Dyson: People are paranoid about insurers, but they’re too busy. They’re not tracking the hamburgers you eat. They’re insuring populations. I went to get insurance and I told Aetna, “You can have my genetic profile.” And they said, “We wouldn’t know what to do with it.” I’m not saying that [tracking is] entirely impossible, but I really think people obsess too much about this kind of stuff.

How should — or could — startups in health care be differentiating themselves? What are the big problems they could be working on solving?
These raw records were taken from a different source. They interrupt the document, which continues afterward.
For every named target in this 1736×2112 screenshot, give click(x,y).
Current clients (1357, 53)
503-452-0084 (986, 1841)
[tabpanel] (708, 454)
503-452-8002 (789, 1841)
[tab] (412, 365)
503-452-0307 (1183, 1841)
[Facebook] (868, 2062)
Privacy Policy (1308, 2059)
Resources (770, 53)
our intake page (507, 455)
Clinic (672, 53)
Dyson: There’s the whole social aspect. How do you design a game, a social interaction, that encourages people to react the way you want them to react? It’s like the difference between Facebook and Friendster. They both had the same potential user base. One was successful; one wasn’t. It’s the quality of the analytics you show individuals about their behavior. It’s the narratives, the tools and the affordances that you give them for interacting with their friends.
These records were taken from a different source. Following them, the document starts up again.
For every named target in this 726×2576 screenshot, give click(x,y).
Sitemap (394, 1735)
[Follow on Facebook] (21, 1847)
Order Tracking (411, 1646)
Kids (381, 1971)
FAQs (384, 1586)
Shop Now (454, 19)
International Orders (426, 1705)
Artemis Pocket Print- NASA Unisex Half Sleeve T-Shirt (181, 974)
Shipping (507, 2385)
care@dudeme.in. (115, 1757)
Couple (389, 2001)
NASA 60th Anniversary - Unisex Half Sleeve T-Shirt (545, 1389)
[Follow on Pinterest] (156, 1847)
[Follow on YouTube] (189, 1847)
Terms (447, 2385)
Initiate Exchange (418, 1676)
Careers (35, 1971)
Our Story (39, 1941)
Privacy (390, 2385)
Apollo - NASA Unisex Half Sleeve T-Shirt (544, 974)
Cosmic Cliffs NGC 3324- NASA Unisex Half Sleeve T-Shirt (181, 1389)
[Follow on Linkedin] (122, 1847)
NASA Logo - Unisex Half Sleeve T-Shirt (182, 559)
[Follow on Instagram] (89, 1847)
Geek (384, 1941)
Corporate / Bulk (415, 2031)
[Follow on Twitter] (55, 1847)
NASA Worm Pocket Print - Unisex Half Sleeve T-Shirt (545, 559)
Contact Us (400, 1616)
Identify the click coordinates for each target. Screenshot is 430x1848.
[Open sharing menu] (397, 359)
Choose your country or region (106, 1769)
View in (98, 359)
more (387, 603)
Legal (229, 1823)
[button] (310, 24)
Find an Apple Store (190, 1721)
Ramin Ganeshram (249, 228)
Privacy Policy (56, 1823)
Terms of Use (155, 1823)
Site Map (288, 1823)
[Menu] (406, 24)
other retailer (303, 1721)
For what it’s worth, of the hundreds of companies that Rock Health or anybody else will tell you about, probably a third of them will disappear. One tenth will be highly successful and will acquire the remaining 57%.

What are the health care startup models that interest you? Why?

Dyson: I don’t think there’s a single one. There’s bunches of them occupying different places.

One area I really like is user-generated research and experiments. Obviously, there’s 23andMe*. Deep analysis of your own data and the option to share it with other people and with researchers. User-generated data science research is really fascinating.

And then social affordance, like HealthRally, where people interact with each other. Omada Health — which I’m an investor in — is a Rock Health company that says we can’t do it all ourselves — there’s a designated counselor for a group. Right now it’s focused on pre-diabetics.

I love that, partly because I think it’s going to be effective, and partly because I really like it as an employment model. I think our country is too focused on manufacturing and there’s a way to turn more people into health counselors. I’d take all of the laid off auto workers and turn them into gym teachers, and all the laid off engineers and turn them into data scientists or people developing health apps. Or something like that.

[*Dyson is an investor in 23andMe.]

What’s the biggest myth in the health data world? What’s the thing that drives you up the wall, so to speak?

Dyson: The biggest myth is that any single thing is the solution. The biggest need is for long-term thinking, which is everything from an individual thinking long-term about the impact of behavior to a financial institution thinking long-term and having the incentive to think long-term.

Individuals need to be influenced by psychology. Institutions, and the individuals in them, are employees that can be motivated or not. As an institution, they need financial incentives that are aligned with the long-term rather than the short-term.

That, again, goes back to having a vested interest in the health of people rather than in the cost of care.

Employers, to some extent, have that already. Your employer wants you to be healthy. They want you to show up for work, be cheerful, motivated and well rested. They get a benefit from you being healthy, far beyond simply avoiding the cost of your care.

Whereas the insurance companies, at this point, simply pass it through. If the insurance company is too effective, they actually have to lower their premiums, which is crazy. It’s really not insurance: it’s a cost-sharing and administration role that the insurance companies play. That’s something a lot of people don’t get. That needs to be fixed, one way or another.